What scientists didn't know at the time is that under the heat and pressure of a nuclear detonation lithium 7 sheds a neutron and rapidly becomes lithium 6. That effectively means Castle Bravo was the first 3 stage nuclear bomb where all material supplied decayed in a specific order to become fuel in separate stages and each stage magnifying the explosive capability.
Local islanders were impacted by that detonation, but so were many American observers and scientists 30 miles away. The local islanders, and a Japanese fishing vessel, were further away than the Americans in that area, but were in the path of high altitude wind flow. The largest environmental failure from this was the inability to contain the resulting toxins. Trace amounts of fallout would eventually reason Japan, India, and the US. The entire local region was contaminated in a way that would only be understood or measurable over decades due to the increased presence of heavy metals in the ground and water resulting in toxic food supplies and heavy metal poisoning.
* Castle Bravo - https://en.wikipedia.org/wiki/Castle_Bravo
* Radio Isotopes of Lithium - https://en.wikipedia.org/wiki/Isotopes_of_lithium
* Bikini Atoll - https://en.wikipedia.org/wiki/Bikini_Atoll
* A good video documentary - https://www.youtube.com/watch?v=qM4ZYQmFGlw
> The failure was a misunderstanding of basic chemistry under nuclear conditions.

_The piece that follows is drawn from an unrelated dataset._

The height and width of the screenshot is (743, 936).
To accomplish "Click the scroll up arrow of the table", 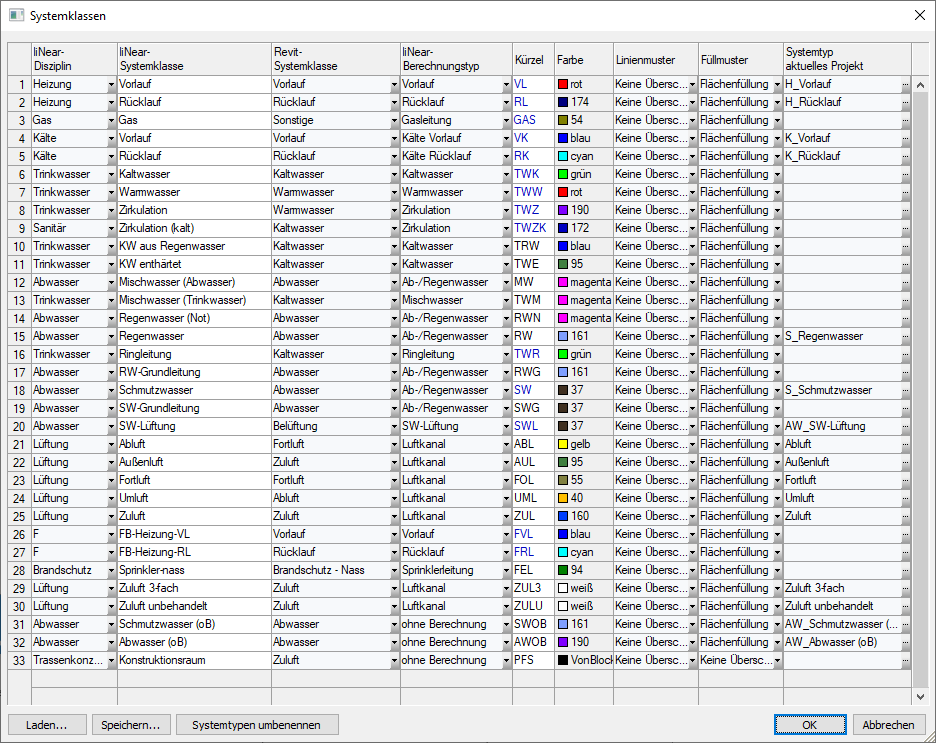I will (920, 85).
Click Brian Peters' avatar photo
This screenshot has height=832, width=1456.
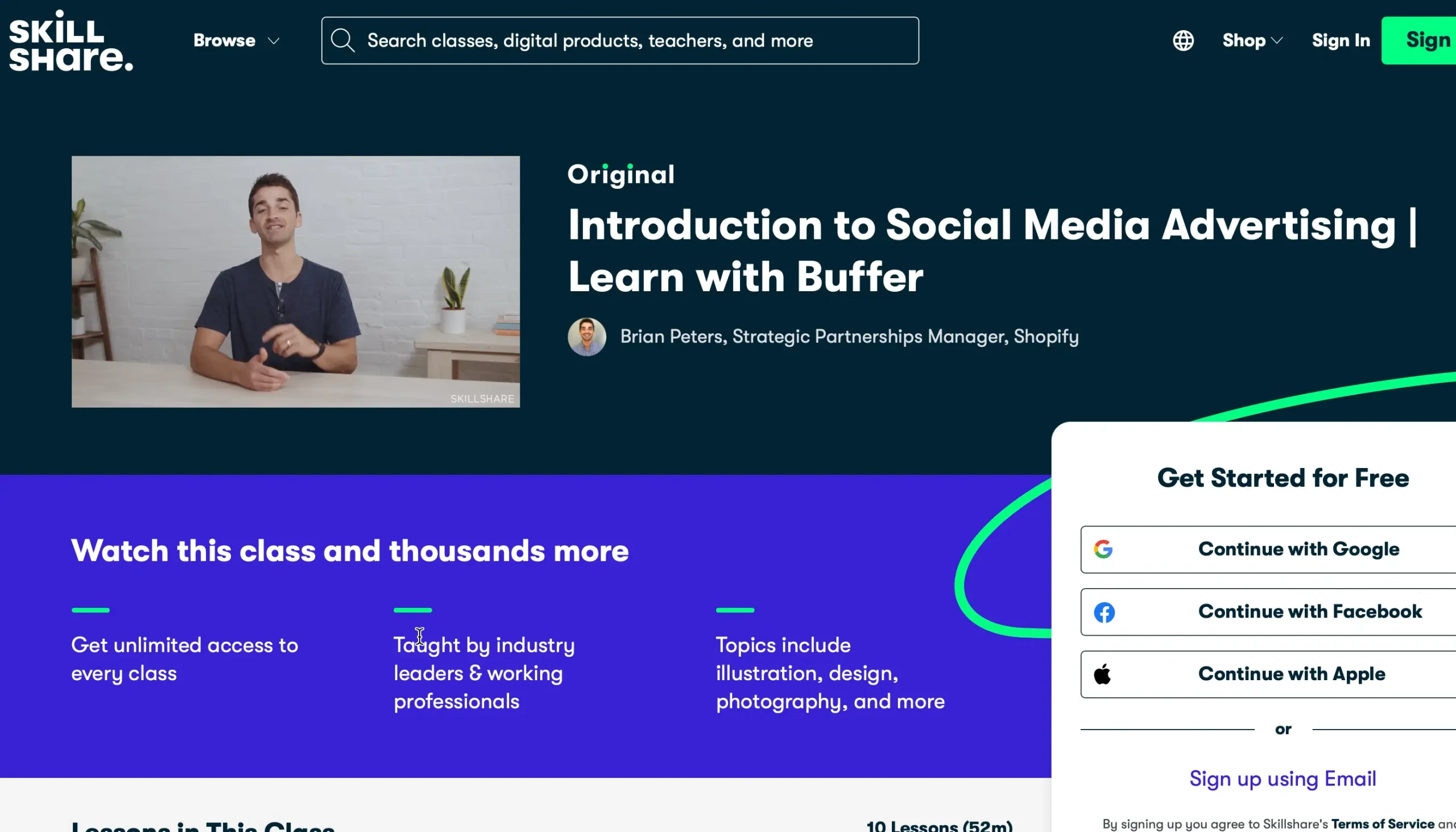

> What scientists didn't know at the time is that under the heat and pressure of a nuclear detonation lithium 7 sheds a neutron and rapidly becomes lithium 6.
I thought that it's very strange that chemistry is involved here and that the heat and pressure cause that, so I looked in Wikipedia:
> When lithium-7 is bombarded with energetic neutrons, rather than simply absorbing a neutron, it captures the neutron and decays almost instantly into an alpha particle, a tritium nucleus, and another neutron.
So the cause is an unexpected nuclear reaction, not an unexpected chemical reaction.
I find this statement callous and shocking. I get what she is trying to say but to me it seems a very poor choice of words.